=== Section Start ===
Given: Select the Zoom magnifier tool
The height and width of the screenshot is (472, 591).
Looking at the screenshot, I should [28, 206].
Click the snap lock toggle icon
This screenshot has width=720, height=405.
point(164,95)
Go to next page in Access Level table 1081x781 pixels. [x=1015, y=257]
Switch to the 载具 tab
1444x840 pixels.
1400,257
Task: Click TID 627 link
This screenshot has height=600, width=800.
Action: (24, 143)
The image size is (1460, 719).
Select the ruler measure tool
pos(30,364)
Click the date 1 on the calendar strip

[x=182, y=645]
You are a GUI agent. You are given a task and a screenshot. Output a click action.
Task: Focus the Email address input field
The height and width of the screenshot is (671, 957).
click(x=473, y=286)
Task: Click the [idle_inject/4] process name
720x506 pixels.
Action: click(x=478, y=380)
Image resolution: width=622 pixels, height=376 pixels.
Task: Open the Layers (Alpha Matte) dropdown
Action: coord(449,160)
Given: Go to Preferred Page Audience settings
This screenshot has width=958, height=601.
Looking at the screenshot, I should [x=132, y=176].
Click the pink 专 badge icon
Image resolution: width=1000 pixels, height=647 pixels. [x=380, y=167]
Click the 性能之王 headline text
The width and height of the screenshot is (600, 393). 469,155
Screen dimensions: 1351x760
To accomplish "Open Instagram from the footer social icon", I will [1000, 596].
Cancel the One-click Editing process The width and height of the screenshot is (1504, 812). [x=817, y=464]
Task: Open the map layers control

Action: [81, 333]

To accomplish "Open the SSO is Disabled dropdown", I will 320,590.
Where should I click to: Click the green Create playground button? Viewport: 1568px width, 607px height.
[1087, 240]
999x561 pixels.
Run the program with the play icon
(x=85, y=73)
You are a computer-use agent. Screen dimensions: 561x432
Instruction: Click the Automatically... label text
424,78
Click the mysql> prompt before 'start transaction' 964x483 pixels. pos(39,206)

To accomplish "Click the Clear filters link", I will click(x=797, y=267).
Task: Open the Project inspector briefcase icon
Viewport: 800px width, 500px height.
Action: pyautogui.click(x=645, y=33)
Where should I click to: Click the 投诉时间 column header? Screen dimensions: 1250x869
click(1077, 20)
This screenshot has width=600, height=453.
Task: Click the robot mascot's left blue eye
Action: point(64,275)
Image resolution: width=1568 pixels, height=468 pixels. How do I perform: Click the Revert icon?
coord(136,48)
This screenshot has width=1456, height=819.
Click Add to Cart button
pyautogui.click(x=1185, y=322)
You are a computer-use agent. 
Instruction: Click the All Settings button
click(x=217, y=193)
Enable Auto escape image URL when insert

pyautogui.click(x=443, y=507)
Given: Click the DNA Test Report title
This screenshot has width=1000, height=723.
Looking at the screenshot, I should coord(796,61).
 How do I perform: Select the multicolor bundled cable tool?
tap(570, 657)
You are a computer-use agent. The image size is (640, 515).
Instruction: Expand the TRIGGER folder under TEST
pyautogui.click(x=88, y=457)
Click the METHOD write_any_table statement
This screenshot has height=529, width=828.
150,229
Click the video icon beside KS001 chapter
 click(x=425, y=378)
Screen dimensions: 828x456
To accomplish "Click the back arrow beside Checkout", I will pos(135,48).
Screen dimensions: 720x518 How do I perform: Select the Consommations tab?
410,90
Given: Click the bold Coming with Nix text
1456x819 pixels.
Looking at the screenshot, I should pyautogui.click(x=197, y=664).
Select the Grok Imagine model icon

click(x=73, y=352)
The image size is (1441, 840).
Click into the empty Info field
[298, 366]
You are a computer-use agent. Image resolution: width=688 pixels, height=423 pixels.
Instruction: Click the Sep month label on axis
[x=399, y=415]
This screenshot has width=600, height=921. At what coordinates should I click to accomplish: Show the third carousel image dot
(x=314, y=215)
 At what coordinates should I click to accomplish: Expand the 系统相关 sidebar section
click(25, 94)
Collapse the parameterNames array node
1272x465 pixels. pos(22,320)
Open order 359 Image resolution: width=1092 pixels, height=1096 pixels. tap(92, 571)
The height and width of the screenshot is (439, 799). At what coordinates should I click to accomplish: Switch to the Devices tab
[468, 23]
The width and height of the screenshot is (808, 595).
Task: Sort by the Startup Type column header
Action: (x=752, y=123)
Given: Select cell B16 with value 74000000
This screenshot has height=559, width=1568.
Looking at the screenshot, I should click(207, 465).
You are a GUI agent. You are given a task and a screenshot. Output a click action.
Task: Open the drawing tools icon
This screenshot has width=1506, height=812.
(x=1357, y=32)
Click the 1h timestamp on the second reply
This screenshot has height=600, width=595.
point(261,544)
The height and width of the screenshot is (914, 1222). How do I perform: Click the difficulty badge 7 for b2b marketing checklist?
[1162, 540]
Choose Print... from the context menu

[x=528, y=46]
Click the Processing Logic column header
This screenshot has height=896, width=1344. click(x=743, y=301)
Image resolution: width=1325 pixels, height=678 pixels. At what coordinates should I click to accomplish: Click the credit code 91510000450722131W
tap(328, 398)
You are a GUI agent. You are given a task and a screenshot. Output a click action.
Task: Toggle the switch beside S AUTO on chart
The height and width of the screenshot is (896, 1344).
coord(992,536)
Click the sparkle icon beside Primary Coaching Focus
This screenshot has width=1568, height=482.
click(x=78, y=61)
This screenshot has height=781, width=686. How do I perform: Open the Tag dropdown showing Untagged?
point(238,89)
=== Section End ===
TASK DETAILS: Could you return the lines in the entries above that contain "link"?

EXERCISE ANSWER:
Task: Click TID 627 link
To accomplish "Click the Clear filters link", I will click(x=797, y=267).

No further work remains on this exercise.